» WHAT THIS TASK INVOLVES:
Below are records; the lines starting at the one with "Task: Open Stocks Picked by AI lightbulb" and ending at the one with "Viewport: 655px width, 593px height." must be reproduced exactly, both included. Pictures must not appear.

************

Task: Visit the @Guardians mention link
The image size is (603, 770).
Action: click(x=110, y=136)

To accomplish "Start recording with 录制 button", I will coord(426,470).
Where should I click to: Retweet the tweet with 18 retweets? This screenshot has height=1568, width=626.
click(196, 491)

************

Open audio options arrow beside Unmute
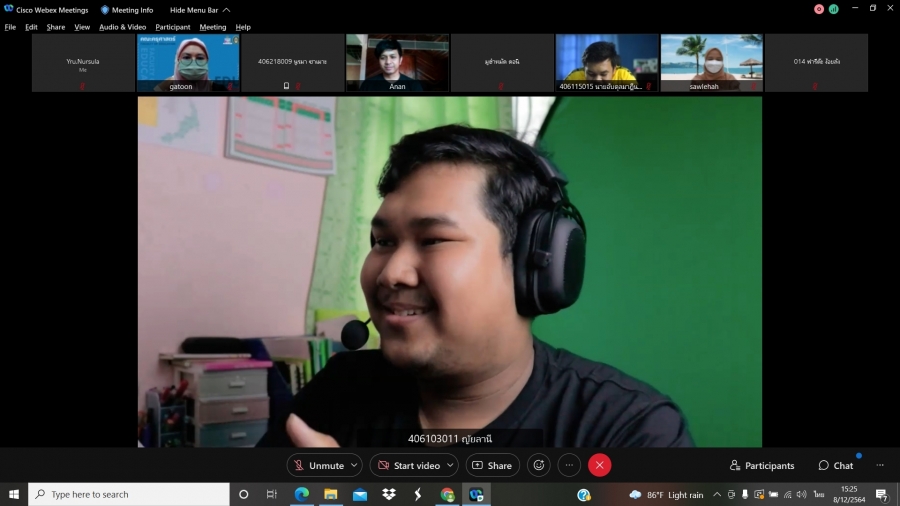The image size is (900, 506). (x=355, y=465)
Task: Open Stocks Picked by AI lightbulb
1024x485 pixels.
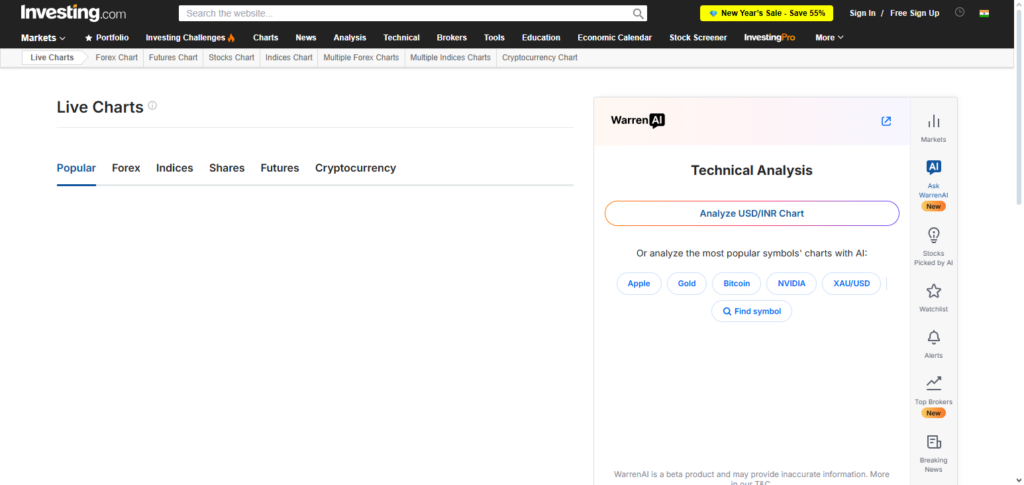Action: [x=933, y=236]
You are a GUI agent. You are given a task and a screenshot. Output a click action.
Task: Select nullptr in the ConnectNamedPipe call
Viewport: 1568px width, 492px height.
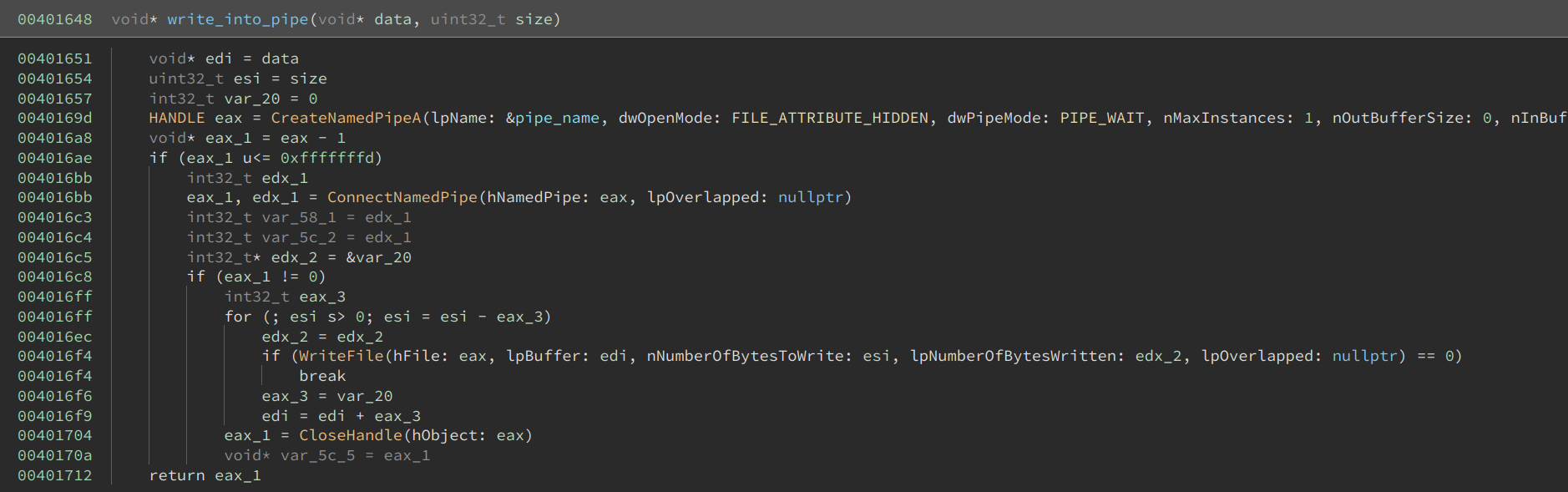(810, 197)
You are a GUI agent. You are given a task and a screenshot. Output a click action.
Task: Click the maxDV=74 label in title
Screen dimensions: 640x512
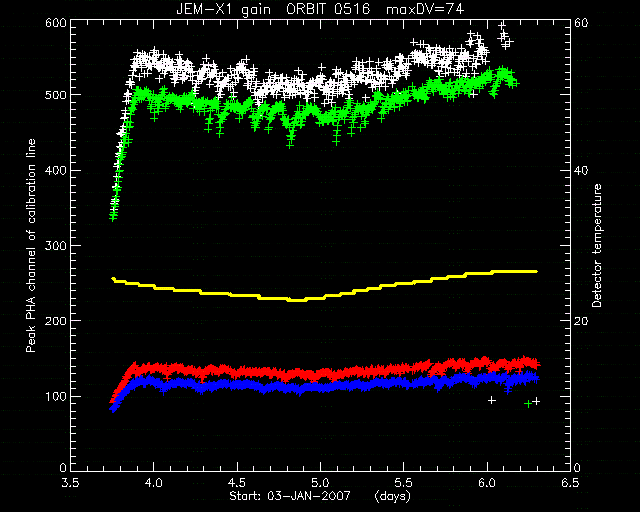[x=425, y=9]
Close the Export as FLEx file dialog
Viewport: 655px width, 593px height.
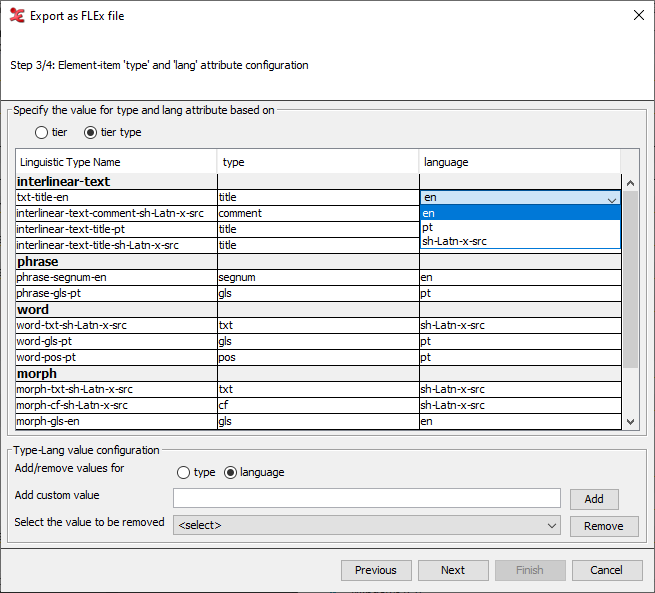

************

» RESULT FOR THIS EXERCISE:
Task: Open Stocks Picked by AI lightbulb
1024x485 pixels.
Action: [x=933, y=236]
You are a GUI agent. You are given a task and a screenshot. Output a click action.
Task: Select nullptr in the ConnectNamedPipe call
Viewport: 1568px width, 492px height.
(810, 197)
You are a GUI agent. You are given a task and a screenshot. Output a click action.
Task: Click the maxDV=74 label in title
Screen dimensions: 640x512
[x=425, y=9]
Close the Export as FLEx file dialog
Viewport: 655px width, 593px height.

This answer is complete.